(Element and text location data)
——————

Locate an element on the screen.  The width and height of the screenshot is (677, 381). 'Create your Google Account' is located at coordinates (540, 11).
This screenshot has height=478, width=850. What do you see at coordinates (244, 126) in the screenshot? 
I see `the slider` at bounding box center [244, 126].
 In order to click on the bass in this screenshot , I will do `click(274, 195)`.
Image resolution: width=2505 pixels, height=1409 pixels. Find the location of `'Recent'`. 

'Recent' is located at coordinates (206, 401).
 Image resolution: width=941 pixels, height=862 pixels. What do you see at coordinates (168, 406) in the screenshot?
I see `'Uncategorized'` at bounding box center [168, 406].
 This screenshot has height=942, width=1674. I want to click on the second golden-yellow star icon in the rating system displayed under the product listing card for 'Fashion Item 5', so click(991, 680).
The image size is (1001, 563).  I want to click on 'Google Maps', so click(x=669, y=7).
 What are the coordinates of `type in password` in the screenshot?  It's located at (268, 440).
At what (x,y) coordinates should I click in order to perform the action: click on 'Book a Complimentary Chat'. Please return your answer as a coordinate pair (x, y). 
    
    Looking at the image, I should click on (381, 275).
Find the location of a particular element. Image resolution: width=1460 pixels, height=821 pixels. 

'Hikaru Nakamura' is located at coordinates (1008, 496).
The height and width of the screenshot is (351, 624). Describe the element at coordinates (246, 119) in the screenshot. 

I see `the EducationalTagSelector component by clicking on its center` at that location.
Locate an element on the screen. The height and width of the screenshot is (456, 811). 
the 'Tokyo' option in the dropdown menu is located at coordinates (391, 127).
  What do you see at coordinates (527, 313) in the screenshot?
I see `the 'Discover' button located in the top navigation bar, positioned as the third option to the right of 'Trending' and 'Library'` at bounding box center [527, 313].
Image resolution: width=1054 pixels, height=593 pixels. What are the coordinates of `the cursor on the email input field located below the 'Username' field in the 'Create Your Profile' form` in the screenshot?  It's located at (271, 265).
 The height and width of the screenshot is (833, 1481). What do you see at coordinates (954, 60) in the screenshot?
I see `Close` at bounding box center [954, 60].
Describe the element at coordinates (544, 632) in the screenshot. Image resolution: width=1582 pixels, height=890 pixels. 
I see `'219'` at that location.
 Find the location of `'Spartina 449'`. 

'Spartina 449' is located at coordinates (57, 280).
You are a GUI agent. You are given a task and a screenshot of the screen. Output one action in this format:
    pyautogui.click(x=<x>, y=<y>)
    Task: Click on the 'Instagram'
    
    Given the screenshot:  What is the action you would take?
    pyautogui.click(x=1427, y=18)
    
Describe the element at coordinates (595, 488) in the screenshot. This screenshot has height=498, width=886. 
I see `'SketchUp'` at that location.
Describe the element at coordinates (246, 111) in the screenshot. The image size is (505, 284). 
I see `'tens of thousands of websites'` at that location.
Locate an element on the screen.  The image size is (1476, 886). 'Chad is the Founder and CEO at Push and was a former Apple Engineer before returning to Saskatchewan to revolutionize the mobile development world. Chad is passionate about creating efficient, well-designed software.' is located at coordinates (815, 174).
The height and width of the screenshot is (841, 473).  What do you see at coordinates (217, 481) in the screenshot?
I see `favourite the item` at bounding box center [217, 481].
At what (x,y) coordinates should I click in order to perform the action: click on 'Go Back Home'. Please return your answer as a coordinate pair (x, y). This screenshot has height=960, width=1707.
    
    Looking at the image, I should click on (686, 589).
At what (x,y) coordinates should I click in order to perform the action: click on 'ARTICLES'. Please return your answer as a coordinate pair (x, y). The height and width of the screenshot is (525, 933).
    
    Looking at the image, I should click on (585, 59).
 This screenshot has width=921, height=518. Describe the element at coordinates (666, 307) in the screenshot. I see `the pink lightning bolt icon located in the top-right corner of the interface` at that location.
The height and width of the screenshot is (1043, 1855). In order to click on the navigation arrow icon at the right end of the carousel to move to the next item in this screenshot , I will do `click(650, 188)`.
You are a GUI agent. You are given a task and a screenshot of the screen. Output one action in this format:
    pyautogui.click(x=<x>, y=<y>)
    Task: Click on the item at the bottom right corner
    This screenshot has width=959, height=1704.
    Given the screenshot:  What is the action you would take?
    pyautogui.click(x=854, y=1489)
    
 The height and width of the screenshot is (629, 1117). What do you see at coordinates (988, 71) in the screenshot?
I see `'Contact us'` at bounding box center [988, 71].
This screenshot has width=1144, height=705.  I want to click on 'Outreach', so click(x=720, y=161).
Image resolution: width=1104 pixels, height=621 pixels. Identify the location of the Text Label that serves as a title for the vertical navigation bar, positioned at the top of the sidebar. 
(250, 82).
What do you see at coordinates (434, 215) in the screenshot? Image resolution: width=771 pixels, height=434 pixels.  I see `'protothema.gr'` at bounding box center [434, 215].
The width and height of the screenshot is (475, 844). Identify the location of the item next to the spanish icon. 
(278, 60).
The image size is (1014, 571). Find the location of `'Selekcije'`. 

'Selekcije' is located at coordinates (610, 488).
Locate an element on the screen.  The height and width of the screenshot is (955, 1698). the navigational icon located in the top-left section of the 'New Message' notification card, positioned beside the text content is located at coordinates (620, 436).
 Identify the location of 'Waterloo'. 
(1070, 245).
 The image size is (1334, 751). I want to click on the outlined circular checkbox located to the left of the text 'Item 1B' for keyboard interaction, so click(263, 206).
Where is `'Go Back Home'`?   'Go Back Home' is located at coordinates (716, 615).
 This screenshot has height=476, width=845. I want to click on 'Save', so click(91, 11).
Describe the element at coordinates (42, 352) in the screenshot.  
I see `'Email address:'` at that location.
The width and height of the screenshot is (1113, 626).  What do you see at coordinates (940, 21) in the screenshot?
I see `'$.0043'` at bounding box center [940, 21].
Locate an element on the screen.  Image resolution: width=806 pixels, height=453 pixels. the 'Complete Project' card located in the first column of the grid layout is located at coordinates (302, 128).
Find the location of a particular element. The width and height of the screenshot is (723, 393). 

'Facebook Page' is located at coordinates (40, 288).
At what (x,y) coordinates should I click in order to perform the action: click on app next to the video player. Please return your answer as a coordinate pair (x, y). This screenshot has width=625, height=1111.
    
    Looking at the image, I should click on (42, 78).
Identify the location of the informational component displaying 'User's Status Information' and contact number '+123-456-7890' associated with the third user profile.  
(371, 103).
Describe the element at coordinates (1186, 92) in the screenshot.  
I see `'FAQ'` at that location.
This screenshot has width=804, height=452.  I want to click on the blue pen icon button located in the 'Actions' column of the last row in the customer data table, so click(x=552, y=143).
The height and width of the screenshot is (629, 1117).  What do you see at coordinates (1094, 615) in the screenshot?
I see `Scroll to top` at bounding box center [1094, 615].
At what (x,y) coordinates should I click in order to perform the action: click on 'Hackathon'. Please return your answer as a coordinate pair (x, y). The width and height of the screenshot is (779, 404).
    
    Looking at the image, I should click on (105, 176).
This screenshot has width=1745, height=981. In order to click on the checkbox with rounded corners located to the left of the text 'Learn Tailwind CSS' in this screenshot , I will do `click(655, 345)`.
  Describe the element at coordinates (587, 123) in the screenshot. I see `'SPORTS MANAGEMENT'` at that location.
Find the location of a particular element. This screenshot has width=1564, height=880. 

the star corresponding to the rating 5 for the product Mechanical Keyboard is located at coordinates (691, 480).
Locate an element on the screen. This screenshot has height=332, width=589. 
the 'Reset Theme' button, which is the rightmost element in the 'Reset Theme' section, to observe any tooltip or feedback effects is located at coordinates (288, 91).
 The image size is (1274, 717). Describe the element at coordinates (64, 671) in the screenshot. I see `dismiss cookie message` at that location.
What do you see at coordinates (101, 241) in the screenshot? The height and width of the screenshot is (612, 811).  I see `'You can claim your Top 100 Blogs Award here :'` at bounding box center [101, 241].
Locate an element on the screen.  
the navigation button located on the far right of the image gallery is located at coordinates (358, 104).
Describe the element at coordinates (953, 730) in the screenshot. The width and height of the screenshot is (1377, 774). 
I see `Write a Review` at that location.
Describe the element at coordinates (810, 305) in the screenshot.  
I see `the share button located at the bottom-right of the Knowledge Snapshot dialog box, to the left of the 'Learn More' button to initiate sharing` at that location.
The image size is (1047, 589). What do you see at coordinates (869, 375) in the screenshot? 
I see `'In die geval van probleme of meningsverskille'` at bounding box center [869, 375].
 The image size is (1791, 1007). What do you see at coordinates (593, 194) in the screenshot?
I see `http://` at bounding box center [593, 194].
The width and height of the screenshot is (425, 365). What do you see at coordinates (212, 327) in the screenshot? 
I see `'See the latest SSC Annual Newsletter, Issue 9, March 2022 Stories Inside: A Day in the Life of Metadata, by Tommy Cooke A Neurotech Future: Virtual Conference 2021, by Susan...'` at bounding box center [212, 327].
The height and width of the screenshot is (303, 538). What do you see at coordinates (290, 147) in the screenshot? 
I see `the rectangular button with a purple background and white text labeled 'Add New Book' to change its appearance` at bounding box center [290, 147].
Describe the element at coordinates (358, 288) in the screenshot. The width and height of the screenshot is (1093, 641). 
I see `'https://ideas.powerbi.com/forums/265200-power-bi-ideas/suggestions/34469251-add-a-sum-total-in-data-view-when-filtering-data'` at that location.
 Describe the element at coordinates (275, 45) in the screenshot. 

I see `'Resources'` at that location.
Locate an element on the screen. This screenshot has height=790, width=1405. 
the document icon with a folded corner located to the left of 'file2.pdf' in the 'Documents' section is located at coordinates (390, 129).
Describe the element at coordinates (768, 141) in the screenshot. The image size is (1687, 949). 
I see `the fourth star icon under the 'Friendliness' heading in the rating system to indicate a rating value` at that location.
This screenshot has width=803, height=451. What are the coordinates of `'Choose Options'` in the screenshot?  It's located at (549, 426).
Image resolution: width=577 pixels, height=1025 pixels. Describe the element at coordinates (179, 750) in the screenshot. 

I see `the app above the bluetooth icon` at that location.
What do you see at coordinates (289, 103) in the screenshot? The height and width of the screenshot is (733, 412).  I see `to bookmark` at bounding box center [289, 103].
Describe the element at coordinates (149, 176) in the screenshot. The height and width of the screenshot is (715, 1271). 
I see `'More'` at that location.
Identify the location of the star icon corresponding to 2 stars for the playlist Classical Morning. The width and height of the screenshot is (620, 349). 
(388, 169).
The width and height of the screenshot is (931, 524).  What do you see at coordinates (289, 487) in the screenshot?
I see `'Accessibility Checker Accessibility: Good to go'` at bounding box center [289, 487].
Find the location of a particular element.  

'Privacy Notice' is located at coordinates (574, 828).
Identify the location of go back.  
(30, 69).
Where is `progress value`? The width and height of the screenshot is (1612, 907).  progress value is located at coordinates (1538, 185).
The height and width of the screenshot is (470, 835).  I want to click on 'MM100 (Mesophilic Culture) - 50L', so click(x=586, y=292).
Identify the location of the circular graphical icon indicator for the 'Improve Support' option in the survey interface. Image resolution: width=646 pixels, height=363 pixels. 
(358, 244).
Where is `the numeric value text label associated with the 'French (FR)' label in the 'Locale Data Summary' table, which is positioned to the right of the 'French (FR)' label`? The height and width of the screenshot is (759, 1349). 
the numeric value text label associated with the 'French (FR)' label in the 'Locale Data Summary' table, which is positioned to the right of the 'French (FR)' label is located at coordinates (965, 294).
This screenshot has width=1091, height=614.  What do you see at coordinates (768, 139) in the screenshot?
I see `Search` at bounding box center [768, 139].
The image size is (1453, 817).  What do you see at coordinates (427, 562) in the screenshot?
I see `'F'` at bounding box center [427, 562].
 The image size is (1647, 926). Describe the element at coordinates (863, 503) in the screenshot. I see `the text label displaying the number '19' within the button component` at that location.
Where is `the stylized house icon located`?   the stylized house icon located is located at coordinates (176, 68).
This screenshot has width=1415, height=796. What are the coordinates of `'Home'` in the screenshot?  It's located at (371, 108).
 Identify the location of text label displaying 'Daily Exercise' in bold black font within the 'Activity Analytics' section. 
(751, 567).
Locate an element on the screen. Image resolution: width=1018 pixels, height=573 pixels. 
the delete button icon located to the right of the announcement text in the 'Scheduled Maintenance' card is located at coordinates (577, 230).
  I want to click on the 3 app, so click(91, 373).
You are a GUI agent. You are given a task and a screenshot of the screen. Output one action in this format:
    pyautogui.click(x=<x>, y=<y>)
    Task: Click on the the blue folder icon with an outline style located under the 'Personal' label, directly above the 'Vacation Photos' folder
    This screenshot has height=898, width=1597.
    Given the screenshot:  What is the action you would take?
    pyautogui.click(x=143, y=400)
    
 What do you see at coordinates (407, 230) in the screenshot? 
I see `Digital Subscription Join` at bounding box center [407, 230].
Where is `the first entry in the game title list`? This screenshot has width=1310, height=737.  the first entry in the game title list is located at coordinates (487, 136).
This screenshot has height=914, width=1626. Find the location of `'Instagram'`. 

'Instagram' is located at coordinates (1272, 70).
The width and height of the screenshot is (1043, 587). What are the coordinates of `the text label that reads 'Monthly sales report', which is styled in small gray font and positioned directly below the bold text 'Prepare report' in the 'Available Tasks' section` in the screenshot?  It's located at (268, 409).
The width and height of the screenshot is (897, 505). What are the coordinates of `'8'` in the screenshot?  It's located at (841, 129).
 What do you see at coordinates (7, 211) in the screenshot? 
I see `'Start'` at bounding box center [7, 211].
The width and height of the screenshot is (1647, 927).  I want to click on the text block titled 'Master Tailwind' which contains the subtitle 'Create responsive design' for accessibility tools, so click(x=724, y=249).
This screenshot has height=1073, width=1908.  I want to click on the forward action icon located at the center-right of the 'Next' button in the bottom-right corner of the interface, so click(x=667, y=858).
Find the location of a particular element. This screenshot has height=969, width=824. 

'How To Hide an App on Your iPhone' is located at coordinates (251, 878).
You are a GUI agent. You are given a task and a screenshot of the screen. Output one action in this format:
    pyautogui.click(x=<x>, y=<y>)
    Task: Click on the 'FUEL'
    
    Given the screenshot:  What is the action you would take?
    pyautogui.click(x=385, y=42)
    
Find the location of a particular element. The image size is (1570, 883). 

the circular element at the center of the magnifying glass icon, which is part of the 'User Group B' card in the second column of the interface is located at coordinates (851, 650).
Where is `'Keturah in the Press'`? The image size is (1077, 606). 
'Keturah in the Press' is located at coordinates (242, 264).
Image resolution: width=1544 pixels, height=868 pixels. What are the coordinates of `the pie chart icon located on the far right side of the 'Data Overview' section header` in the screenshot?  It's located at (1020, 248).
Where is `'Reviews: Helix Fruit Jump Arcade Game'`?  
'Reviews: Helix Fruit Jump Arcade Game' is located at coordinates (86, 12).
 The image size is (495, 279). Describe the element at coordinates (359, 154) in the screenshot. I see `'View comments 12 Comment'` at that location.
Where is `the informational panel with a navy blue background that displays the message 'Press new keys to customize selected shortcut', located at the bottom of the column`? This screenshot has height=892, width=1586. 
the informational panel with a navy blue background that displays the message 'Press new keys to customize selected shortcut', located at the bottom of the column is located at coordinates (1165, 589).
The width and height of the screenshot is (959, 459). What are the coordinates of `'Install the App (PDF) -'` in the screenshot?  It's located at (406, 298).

——————

Request: Rewrite the rows from the beginning through the line containing "center [527, 313].", swapping "bass" for "drum" and leaving everything else the same.

Final result:
Locate an element on the screen.  The width and height of the screenshot is (677, 381). 'Create your Google Account' is located at coordinates (540, 11).
This screenshot has height=478, width=850. What do you see at coordinates (244, 126) in the screenshot? 
I see `the slider` at bounding box center [244, 126].
 In order to click on the drum in this screenshot , I will do `click(274, 195)`.
Image resolution: width=2505 pixels, height=1409 pixels. Find the location of `'Recent'`. 

'Recent' is located at coordinates (206, 401).
 Image resolution: width=941 pixels, height=862 pixels. What do you see at coordinates (168, 406) in the screenshot?
I see `'Uncategorized'` at bounding box center [168, 406].
 This screenshot has height=942, width=1674. I want to click on the second golden-yellow star icon in the rating system displayed under the product listing card for 'Fashion Item 5', so click(991, 680).
The image size is (1001, 563).  I want to click on 'Google Maps', so click(x=669, y=7).
 What are the coordinates of `type in password` in the screenshot?  It's located at (268, 440).
At what (x,y) coordinates should I click in order to perform the action: click on 'Book a Complimentary Chat'. Please return your answer as a coordinate pair (x, y). 
    
    Looking at the image, I should click on (381, 275).
Find the location of a particular element. Image resolution: width=1460 pixels, height=821 pixels. 

'Hikaru Nakamura' is located at coordinates (1008, 496).
The height and width of the screenshot is (351, 624). Describe the element at coordinates (246, 119) in the screenshot. 

I see `the EducationalTagSelector component by clicking on its center` at that location.
Locate an element on the screen. The height and width of the screenshot is (456, 811). 
the 'Tokyo' option in the dropdown menu is located at coordinates (391, 127).
  What do you see at coordinates (527, 313) in the screenshot?
I see `the 'Discover' button located in the top navigation bar, positioned as the third option to the right of 'Trending' and 'Library'` at bounding box center [527, 313].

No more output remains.